1700'lü yıllarda Philadelphia'da, Benjamin Franklin'in şömine tasarımını iyileştirmede büyük bir eli vardı (yan projesi ile birlikte - elektrik icat). Şömineyi odanın merkezine taşıyan Franklin Sobası'nı icat etti. Dökme demirden yapılmış, yangın çıktıktan sonra bile daha iyi havalandırma ve aynı zamanda ısı yayar. Tasarımı, bacaya hava vermek için L şeklinde bir soba borusu ekleyen başka bir Philadelphian David Ritterhouse tarafından daha da geliştirildi. Yüzyılın sonlarında Kont Rumford'un uzun ve sığ (daha az derin) bir şömineli bir şömine yaptığı, odaya daha fazla ısı gönderdiği ve aynı zamanda dumanın kaçması için çok fazla yol sağladığı zaman daha fazla ilerleme oldu.
1800'lerin
İlk şöminelerde birçok kusur vardı, ancak sanayi devrimi büyük ölçekli konut gelişmeleri ve şöminelerin standardizasyonu getirdi. Çoğu şömine şimdi iki parçadan oluşuyordu - surround (şömine ve yan destekler) ve genellikle dökme demirden yapılmış bir ek. Adam Kardeşler dönemin dikkat çekici şömine tasarımcılarıydı ve daha az yer gerektiren ve daha kaliteli malzemeler kullanan bir şömine ürettiler. Bu yıllarda insanlar sadece şöminelerin işlevselliğini değil, yarattıkları ambiyansı da takdir etmeye başladılar.
1900 ler
Merkezi ısı ile şömineler ısıya daha az güveniyordu. 1900'lerde mimari unsur ve tasarım odak noktası olarak daha yaygın bir şekilde tanındılar. Bir şöminenin atmosferini yaşama fikri, “Fireside Sohbetleri” adı verilen haftalık radyo adresleri olan Başkan Franklin D. Roosevelt tarafından da popüler hale getirildi. Şöminelerin sadece işlevsel bir amaca hizmet ettiği asırlık tutumuna karşı, sevdiklerinizle şöminenin etrafında dinlenmek için harcanan aziz zamanı teşvik ettiler.
1900'lerin ortalarında Heatilator, fabrikada inşa edilen ilk şömine sistemini tanıttı ve yerinde yığma şömine yapımı ihtiyacını ortadan kaldırdı. Birkaç yıl içinde, fabrikada inşa edilen şömineler, çoğunlukla daha az pahalı ve kurulumu daha kolay oldukları için tüm öfke haline geldi. Daha sonra 1980'lerde Heat & Glo doğrudan havalandırma gaz teknolojisini icat etti ve neredeyse evin her yerinde güvenli şömine kurulumuna izin vererek endüstride devrim yaptı.
Bugün
Açıkçası hayatlarımız nadiren Tom Hanks'ın yaptığı gibi çubukları ovalamamızı gerektirir, ancak ateş hayatlarımızda önemli bir rol oynamaya devam eder. Ateşin rahatlatıcı etkilerine çekiliyoruz. Hafifçe hareket eden alevler doğal olarak bizi rahatlatır ve sakinleştirirken, vücudumuzu başka hiçbir şey gibi ısıtır.

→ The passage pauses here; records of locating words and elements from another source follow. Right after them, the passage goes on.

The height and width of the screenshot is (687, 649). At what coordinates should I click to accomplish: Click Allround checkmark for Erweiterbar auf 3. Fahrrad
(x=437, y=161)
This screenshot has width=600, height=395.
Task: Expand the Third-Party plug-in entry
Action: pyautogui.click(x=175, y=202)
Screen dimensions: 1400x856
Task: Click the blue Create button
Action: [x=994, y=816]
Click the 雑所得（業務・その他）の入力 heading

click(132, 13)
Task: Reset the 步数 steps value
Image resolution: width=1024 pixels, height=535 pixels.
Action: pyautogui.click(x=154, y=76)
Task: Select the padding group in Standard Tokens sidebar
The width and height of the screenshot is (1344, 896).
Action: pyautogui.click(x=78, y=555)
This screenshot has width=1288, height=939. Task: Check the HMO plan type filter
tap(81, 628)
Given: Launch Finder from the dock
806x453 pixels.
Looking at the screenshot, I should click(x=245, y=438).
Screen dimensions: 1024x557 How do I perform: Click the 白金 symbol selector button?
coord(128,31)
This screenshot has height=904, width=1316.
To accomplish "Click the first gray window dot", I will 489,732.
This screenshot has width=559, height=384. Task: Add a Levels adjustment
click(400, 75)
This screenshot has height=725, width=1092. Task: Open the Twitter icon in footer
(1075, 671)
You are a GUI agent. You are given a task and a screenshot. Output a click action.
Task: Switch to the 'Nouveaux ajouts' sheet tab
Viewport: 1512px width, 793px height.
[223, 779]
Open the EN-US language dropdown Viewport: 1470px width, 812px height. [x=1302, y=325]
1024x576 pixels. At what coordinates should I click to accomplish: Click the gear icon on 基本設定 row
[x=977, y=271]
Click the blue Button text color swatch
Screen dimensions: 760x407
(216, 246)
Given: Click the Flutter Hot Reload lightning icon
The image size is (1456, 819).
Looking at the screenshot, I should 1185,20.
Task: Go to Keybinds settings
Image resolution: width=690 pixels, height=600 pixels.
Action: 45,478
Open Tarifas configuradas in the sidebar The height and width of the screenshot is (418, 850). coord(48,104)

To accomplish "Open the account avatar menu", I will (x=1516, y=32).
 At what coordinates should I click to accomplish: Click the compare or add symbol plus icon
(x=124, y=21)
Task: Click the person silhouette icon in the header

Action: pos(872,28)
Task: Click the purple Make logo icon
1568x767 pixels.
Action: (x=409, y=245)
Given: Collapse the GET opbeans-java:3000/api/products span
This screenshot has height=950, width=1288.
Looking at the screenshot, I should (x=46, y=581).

Bugün olduğu gibi evlerimizin rahatlığında ateşin tadını çıkarmak için hiç bu kadar seçenek olmamıştı. Şömineler birçok ev sahibi için en iyi seçim olmaya devam etmektedir. Ve herhangi bir mimari stili artıracak çok çeşitli yakıtlar, tasarımlar ve malzemeler mevcuttur. Burada kendiniz görün.